Aí vem realçado o esforço de simplificação do sistema, sem contudo por em causa um nível adequado de controlo público, que garanta (na expressão da lei) “o respeito intransigente dos interesses públicos urbanísticos e ambientais”.
Assim, mantendo o propósito de simplificação de procedimentos, quando os parâmetros urbanísticos de uma pretensão já se encontram definidos, ou quando a mesma tenha escassa ou nenhuma relevância urbanística, o licenciamento é substituído por um procedimento simplificado de autorização ou por um procedimento de mera comunicação prévia.
Como se refere no dito preâmbulo, o deferimento tácito tem a sua função restrita às operações sujeitas a mera autorização.
Por isso mesmo, o artigo 6º do Dec.Lei nº 555/99 fornece o elenco das obras isentas de licença ou autorização municipais, bem como das que podem delas ser dispensadas, mas sujeitas ao regime de comunicação prévia, previsto nos artigos 34º a 36º (nº 3 do artigo 6º), regime esse naturalmente muito mais permissivo e simplificado.
Ora, no caso sub judicio, a Quinta ....., S.A. fez uso deste meio da Comunicação Prévia de alterações ao licenciamento já concedido no processo nº 8428/01, originando a emissão do alvará de construção nº 13.
Mas como, entretanto, os Serviços Camarários (designadamente o arquitecto chefe de Divisão do DUI – DGUO), na sua Informação de 21/4/2004, a fls. 66 e 67) se pronunciaram desfavoravelmente ao pedido de Comunicação Prévia, consignando que as alterações pretendidas não cabiam no regime expedito aí contemplado, e explicando detalhadamente porquê, fácil se torna concluir que, na opinião daqueles Serviços, esse regime não tem aplicação à pretensão da requerente.

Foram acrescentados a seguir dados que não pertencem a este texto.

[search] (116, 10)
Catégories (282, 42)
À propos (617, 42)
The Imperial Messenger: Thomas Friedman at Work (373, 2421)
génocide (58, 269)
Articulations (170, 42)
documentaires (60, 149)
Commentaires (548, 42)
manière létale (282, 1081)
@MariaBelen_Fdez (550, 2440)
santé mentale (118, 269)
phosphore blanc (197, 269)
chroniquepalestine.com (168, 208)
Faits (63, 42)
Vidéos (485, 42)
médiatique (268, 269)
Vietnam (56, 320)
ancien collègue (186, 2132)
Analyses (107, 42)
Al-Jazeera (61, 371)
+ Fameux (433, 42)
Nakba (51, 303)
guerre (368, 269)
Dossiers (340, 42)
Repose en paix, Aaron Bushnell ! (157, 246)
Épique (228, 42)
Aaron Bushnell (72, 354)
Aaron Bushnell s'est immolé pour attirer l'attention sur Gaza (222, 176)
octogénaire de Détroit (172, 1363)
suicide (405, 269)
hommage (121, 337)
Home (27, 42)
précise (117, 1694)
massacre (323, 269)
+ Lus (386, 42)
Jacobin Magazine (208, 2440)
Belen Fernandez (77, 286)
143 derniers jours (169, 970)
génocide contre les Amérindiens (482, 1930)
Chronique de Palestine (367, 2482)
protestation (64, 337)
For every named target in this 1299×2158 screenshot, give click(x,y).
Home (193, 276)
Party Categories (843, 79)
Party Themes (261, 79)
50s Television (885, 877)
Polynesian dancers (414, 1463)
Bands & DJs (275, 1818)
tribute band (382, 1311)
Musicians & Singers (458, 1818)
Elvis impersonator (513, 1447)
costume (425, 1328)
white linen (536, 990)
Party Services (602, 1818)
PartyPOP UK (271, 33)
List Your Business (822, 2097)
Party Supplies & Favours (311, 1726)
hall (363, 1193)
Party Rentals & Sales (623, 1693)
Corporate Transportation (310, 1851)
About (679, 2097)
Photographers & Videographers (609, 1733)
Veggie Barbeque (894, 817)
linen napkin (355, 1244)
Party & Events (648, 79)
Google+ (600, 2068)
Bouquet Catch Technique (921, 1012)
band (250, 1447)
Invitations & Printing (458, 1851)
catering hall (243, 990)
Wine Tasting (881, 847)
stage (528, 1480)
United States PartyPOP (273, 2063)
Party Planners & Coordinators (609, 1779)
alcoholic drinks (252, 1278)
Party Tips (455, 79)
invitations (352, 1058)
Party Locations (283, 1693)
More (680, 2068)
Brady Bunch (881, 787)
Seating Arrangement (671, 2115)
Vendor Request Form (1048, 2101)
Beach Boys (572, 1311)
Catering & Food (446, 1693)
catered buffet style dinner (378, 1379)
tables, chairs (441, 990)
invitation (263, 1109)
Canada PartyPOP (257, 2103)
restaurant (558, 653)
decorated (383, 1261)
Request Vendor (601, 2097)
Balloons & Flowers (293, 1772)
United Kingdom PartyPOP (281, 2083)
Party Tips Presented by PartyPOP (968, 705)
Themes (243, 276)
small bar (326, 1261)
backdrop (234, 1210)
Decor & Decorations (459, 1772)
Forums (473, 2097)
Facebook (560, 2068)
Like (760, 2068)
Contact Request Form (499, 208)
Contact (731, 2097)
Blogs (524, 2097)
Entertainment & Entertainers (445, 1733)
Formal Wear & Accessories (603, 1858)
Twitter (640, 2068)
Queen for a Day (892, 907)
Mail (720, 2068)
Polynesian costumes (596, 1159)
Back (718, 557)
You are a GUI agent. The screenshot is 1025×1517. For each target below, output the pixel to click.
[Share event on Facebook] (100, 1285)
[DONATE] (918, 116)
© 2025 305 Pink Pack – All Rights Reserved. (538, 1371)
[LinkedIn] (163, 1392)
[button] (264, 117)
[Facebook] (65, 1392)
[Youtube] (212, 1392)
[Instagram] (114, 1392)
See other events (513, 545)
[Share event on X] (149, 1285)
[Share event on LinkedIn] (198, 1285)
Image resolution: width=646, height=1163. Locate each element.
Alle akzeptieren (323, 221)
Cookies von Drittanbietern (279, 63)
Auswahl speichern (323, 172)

Por isso, nada interessa para a decisão da causa que tenha havido ou não revogação expressa ou tácita do deferimento tácito alegadamente produzido em consequência da inércia camarária em se pronunciar atempadamente sobre o pedido de Comunicação Prévia.
O que está em causa é que se mostra defensável não caberem neste regime simplificado as alterações pretendidas pela requerente, mas sim no das alterações a obras licenciadas, que obviamente podem ser deferidas, mas estão sujeitas a outro paradigma. E, se assim for, não se produziu deferimento tácito algum, porque não aplicável o regime previsto nos artigos 64º e 66º do Regulamento Jurídico da Urbanização e Edificação (RJUE), e este regime não poder dar origem a actos nulos à face da ordem jurídica.
De qualquer modo, seria sempre inaceitável forçar a edilidade a confrontar-se com o facto consumado de aprovação tácita de alterações que, pela sua natureza e volume, exigiam outras cautelas e verificações (incluindo o parecer do Serviço Nacional de Bombeiros, que não se mostra junto), pois tal situação iria violar gravemente o já aludido “respeito intransigente dos interesses públicos urbanísticos e ambientais”.
Para que a pretensão da requerente pudesse proceder haveria, pois, que apurar primeiro se as alterações pretendidas pela Quinta ....., S.A. têm ou não a dimensão e as características exigíveis por lei para que lhes seja aplicável o aludido regime simplificado.
Mas, como é óbvio, tal indagação não cabe nos limites da presente Acção Administrativa Especial, cujo juízo terá por natureza de ser perfunctório.
O que se pode já concluir é que não estão efectivamente reunidos, pelas razões atrás expostas, os pressupostos exigidos para deferimento do pedido de Intimação por que pugnam os recorrentes, já que não se evidenciam nos autos condições para aplicação, ao caso, das regras previstas no artigo 6º do Dec.Lei nº 555/99.
Por isso, improcedem tanto as demais conclusões do recurso da requerente, como todas as conclusões do recurso do Ministério Público, que assim não poderão ser providos.

4. Nesta conformidade, acordam no 2º Juízo, 1ª Secção, do TCAS em negar provimento aos recursos interpostos pelo Ministério Público e pela Quinta da Marinha – Campo de Ténis, S.A., confirmando a sentença recorrida.
Custas a cargo da recorrente, com taxa de justiça reduzida a metade (artigo 73º – E, alínea b), do CCJ).